Pertumbuhan tersebut didorong pertumbuhan uang beredar sempit alias seluruh uang kartal dan uang giral yang tersedia untuk digunakan masyarakat (M1) sebesar 6,3 persen YoY dan uang kuasi 7,2 persen YoY. Perkembangan M1 disebabkan uang kartal di luar bank umum dan BPR, serta tabungan rupiah yang dapat ditarik sewaktu-waktu.

”Uang kartal yang beredar pada Juli 2024 sebesar Rp 939,5 triliun,” ungkap Erwin Haryono.

Penguatan rupiah saat ini didorong fundamental ekonomi. Yakni, pertumbuhan ekonomi di kisaran 5 persen dan inflasi yang terkendali dalam sasaran 2,5 plus minus 1 persen. Meski terjadi demo pada Kamis (22/8) terkait revisi UU Pilkada, mata uang Garuda tetap berada di level Rp 15.579 per USD.

”Fakta bahwa kemarin tidak terlalu berpengaruh, mungkin itu menunjukkan kedewasaan kita terhadap politik. In relative ekonominya menjadi lebih kuat. Faktor ekonomi, baik eksternal maupun internal, lebih memengaruhi pergerakan rupiah dibandingkan dengan pertimbangan politik. Dan itu yang pada akhirnya memengaruhi market,” jelas Erwin.

Menurut dia, dalam dua dekade terakhir, ekonomi menjadi faktor dominan bagi pasar. Setelah ketidakpastian global mereda, investor kembali masuk ke pasar keuangan domestik. Hal itu menunjukkan kepercayaan tinggi investor asing pada sektor riil dan portofolio ekonomi Indonesia. 

Berdasar data transaksi BI, selama periode 19-22 Agustus 2024 nonresiden di pasar keuangan domestik tercatat beli neto Rp 15,91 triliun. Dana asing masuk dari pasar surat berharga negara (SBN), pasar saham, serta Sekuritas Rupiah Bank Indonesia (SRBI). Rinciannya, beli neto sebesar Rp 11,45 triliun di pasar SBN, Rp 4,13 triliun di pasar saham, dan Rp 330 miliar di SRBI.

Sementara itu, Direktur Departemen Kebijakan Ekonomi dan Moneter BI ⁠Juli Budi Winantya menjelaskan, deflasi yang terjadi beberapa bulan terakhir dipengaruhi penurunan inflasi pada komponen volatile food atau harga pangan bergejolak. Yang mana komponen tersebut terkoreksi hingga di bawah 5 persen dibandingkan dari bulan-bulan sebelumnya yang sempat mencapai 9 persen.
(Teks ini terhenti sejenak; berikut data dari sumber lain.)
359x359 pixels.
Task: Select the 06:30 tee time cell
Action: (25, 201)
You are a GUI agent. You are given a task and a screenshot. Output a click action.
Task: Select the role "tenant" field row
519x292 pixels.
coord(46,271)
”Kalau terkait daya beli segala macam itu dikaitkan dengan inflasi inti. Kalau kami lihat dari ekspektasi yang terjaga, dari kapasitas perekonomian yang masih cukup dan dari imported inflation yang terkendali,” ujar Juli Budi Winantya.

Ke depan, BI meyakini inflasi tetap terkendali. Kapasitas perekonomian masih besar dan dapat merespons permintaan domestik. Serta imported inflation yang terjaga sejalan dengan stabilisasi nilai tukar rupiah.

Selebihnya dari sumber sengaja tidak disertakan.